Pensioner calls in ‘Mr Loophole’ over parking fine

Pensioner Anne Mayes Tweedy is contesting a council fine after she was forced to park over the bay lines by another car. (S)
Pensioner Anne Mayes Tweedy is contesting a council fine after she was forced to park over the bay lines by another car. (S)

A FURIOUS pensioner from Harrogate is calling on one of the country’s leading lawyers - Mr Loophole - to save her from a parking fine.

Anne Mayes Tweedy has sought the services of celebrity solicitor Nick Freeman to contest a parking penalty she was given in Princes Square last month.

The 77-year-old was fined for parking over the line of the bay - to accommodate an Audi 4x4 which had parked over two spaces.

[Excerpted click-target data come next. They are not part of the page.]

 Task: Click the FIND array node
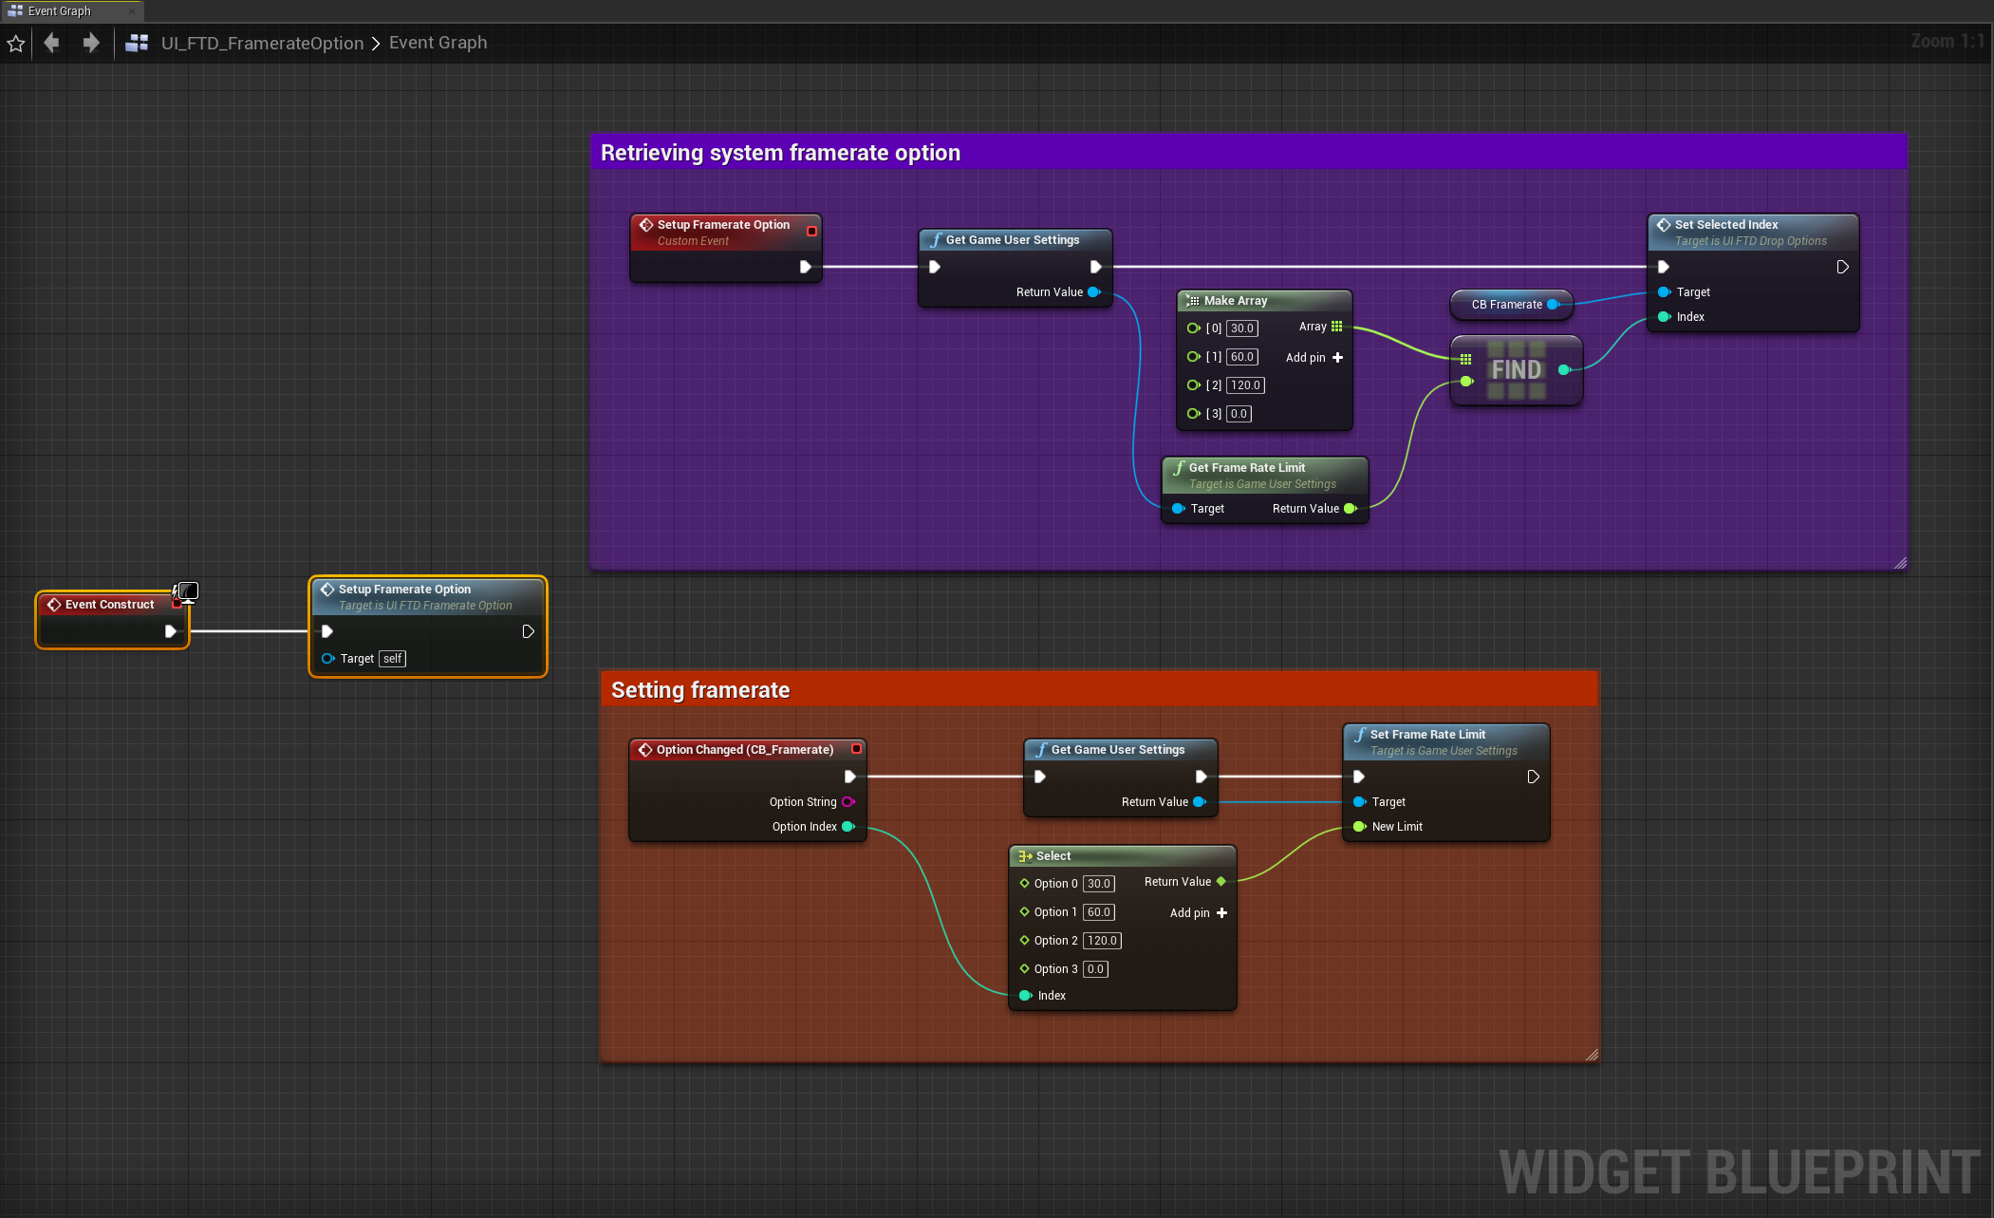[x=1516, y=370]
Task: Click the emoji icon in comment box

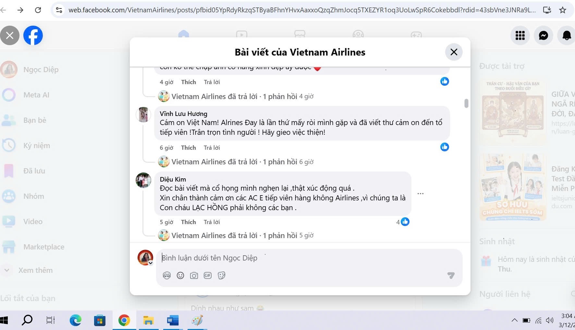Action: coord(180,275)
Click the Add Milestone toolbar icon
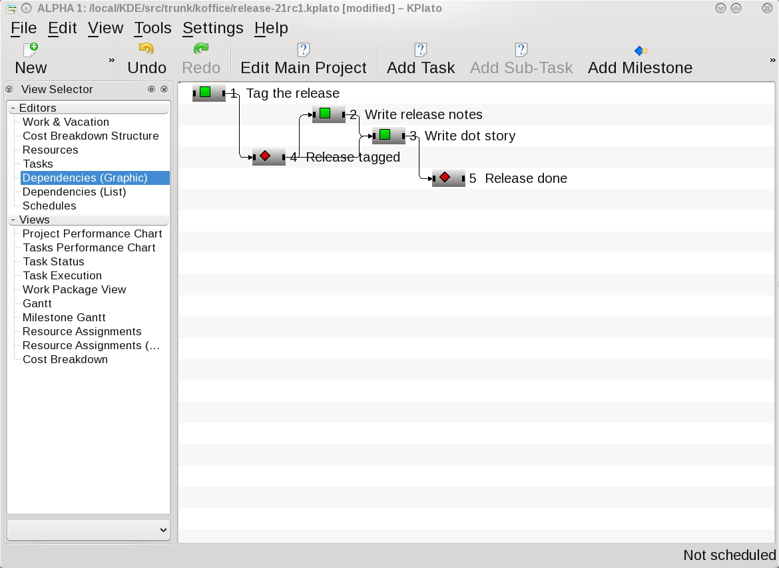This screenshot has width=779, height=568. point(641,51)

She had moved further away and into the central reservation to make room for the other car.

“It’s absolute nonsense,” said her son, leading Thalidomide campaigner Guy Tweedy, who challenged the Harrogate Borough Council warden when he saw him ticketing his mother’s Peugeot.

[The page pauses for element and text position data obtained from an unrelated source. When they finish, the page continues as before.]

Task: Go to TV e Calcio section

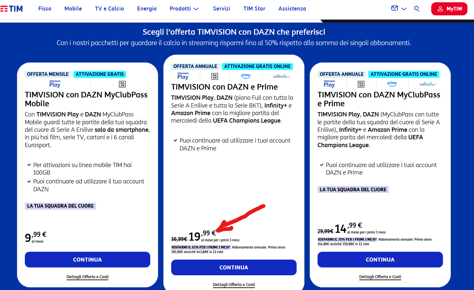Action: 109,9
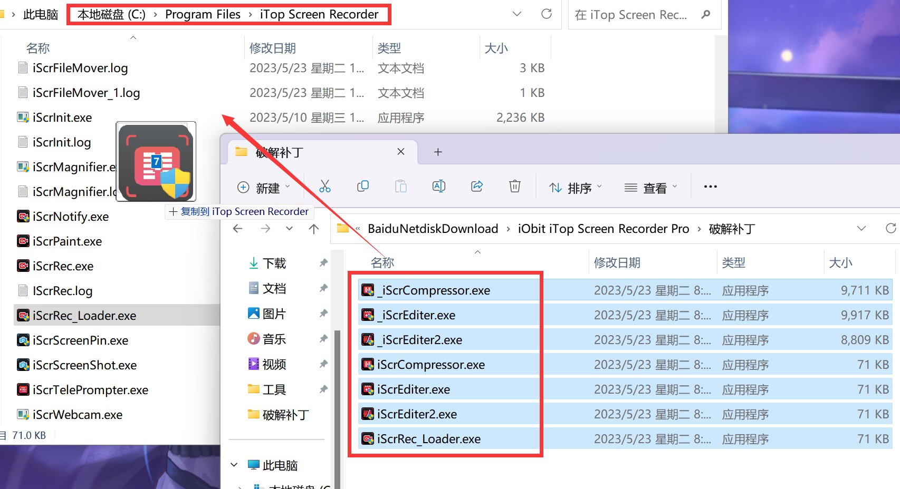Screen dimensions: 900x489
Task: Click the Back navigation arrow
Action: (238, 229)
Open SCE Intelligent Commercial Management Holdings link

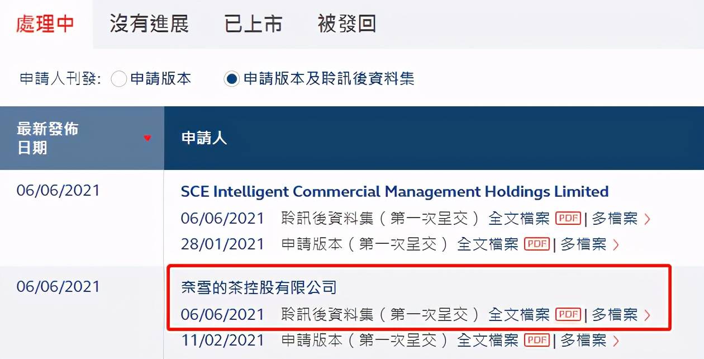pos(394,192)
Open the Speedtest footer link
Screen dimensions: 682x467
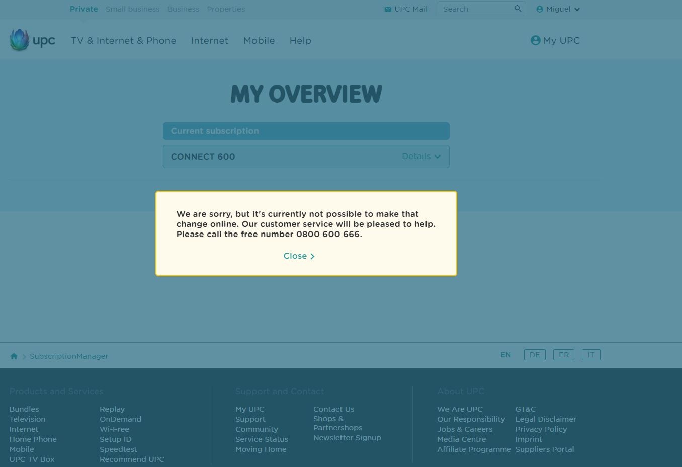click(x=118, y=449)
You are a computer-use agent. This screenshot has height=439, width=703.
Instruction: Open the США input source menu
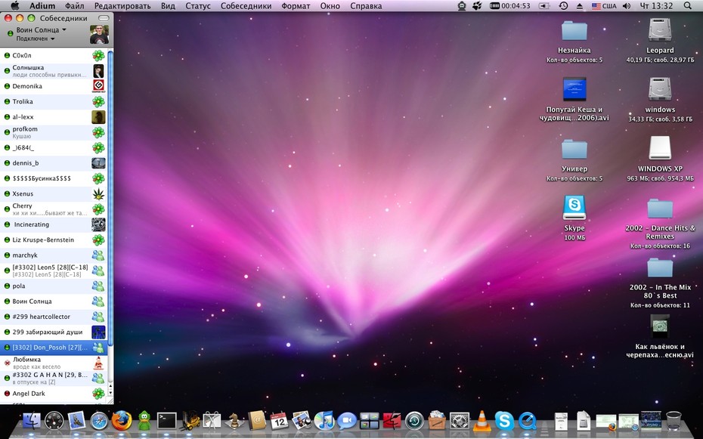(603, 6)
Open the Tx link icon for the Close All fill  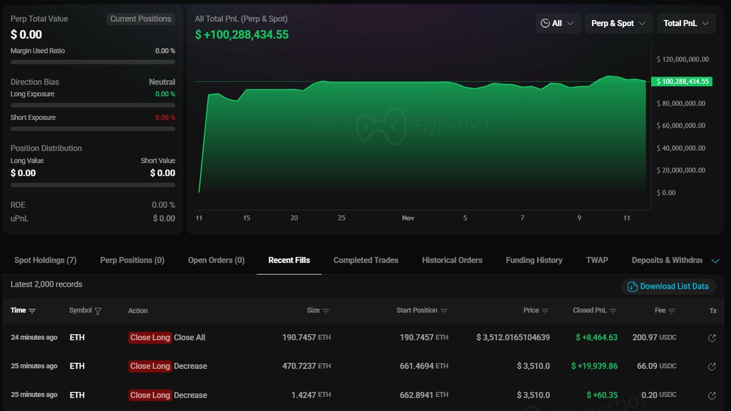712,337
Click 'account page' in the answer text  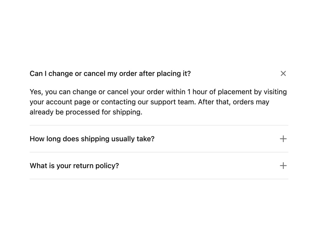68,102
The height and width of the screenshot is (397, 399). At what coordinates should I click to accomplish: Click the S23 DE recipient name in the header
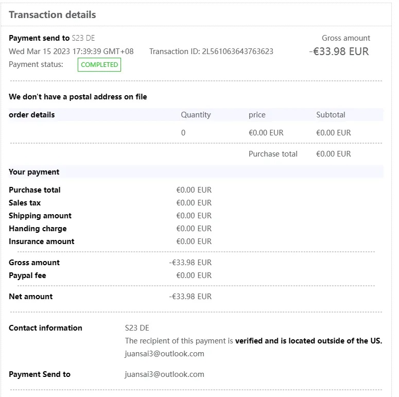pos(83,38)
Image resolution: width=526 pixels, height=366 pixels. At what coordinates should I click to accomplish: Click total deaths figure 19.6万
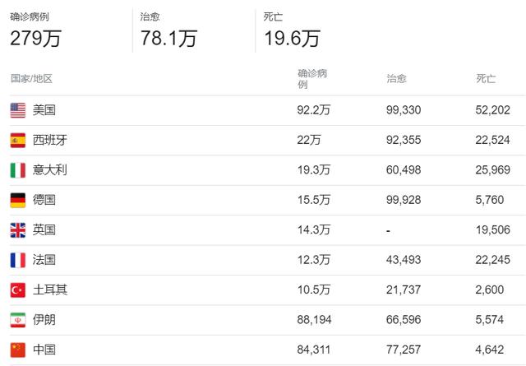pyautogui.click(x=292, y=38)
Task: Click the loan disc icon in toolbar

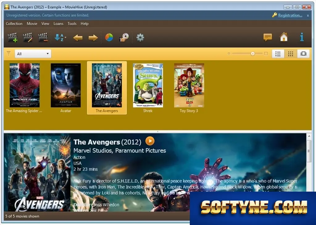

“They could have showed a bit of leniency towards my mother, who is 77-years-old and has a heart condition.”

Mr Tweedy, who had taken a number of photographs to prove his mother’s case, has joined her in writing to the council to ask them to reconsider.

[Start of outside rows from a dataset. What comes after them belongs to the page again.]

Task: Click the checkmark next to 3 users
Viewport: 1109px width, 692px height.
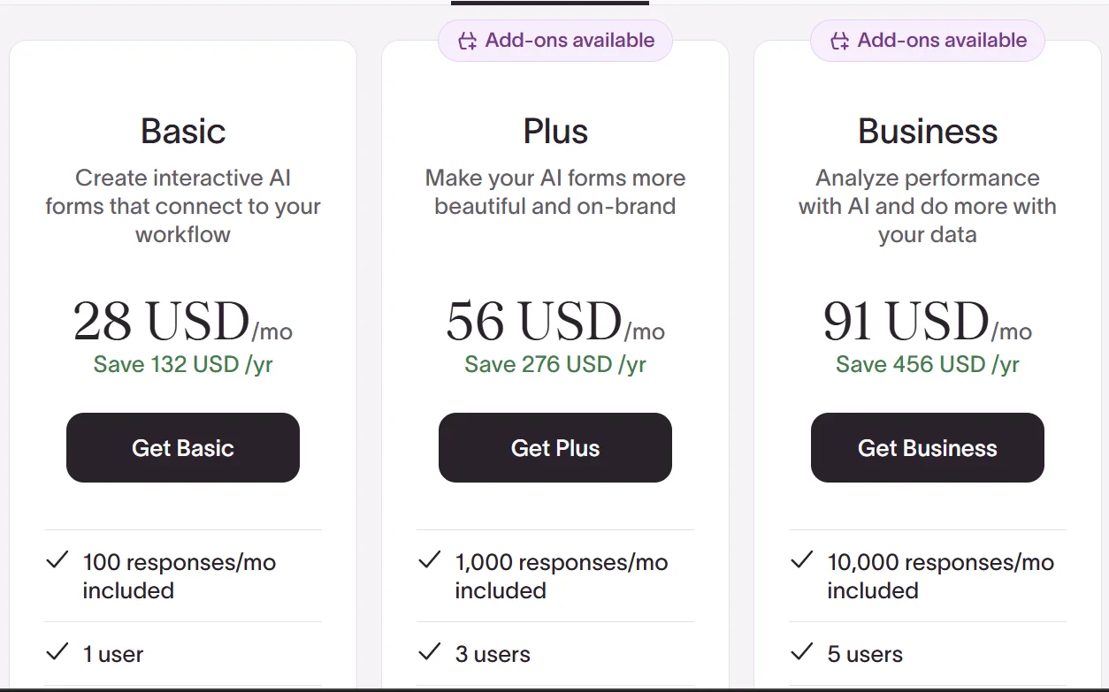Action: (430, 652)
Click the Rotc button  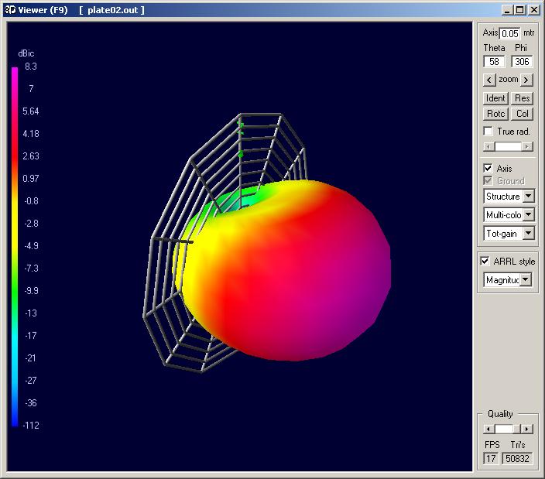[x=495, y=114]
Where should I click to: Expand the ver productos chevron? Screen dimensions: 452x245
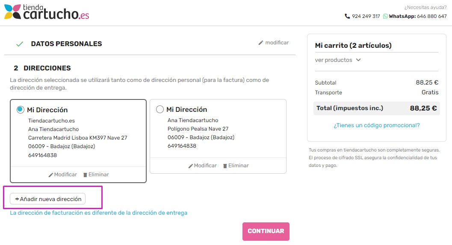(x=358, y=60)
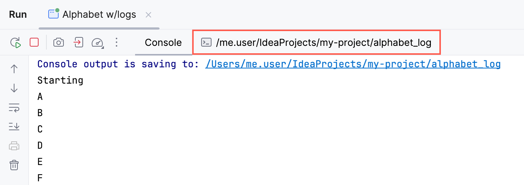
Task: Click the Print console output icon
Action: (14, 146)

He said: “Despite alerting them to the facts and including the photographs, the council has said it’s sticking to its guns.

“Their reply said the actions of the other vehicle, which had rightly been given a ticket, could not be taken into consideration.

“To quote them ‘it’s like two wrongs don’t make a right’.”

Mrs Tweedy has now consulted famous solicitor Nick Freeman, also known as Mr Loophole for his knack of getting celebrities out of trouble.

“He has given my mother his expert advice and we are now going to fight this in court,” said Mr Tweedy.

“The position of the Audi meant that my mother had to park outside the space. If not, both cars could have been damaged. She did not encroach into another space either.”

Mr Tweedy added: ““Had my mother parked over two spaces, I could understand. But she hadn’t, and it was to accommodate another driver.

“When she’s had tickets in the past, and been in the wrong, she has paid them.

“It’s not about the £35 - it’s about the principle. It’s ridiculous.”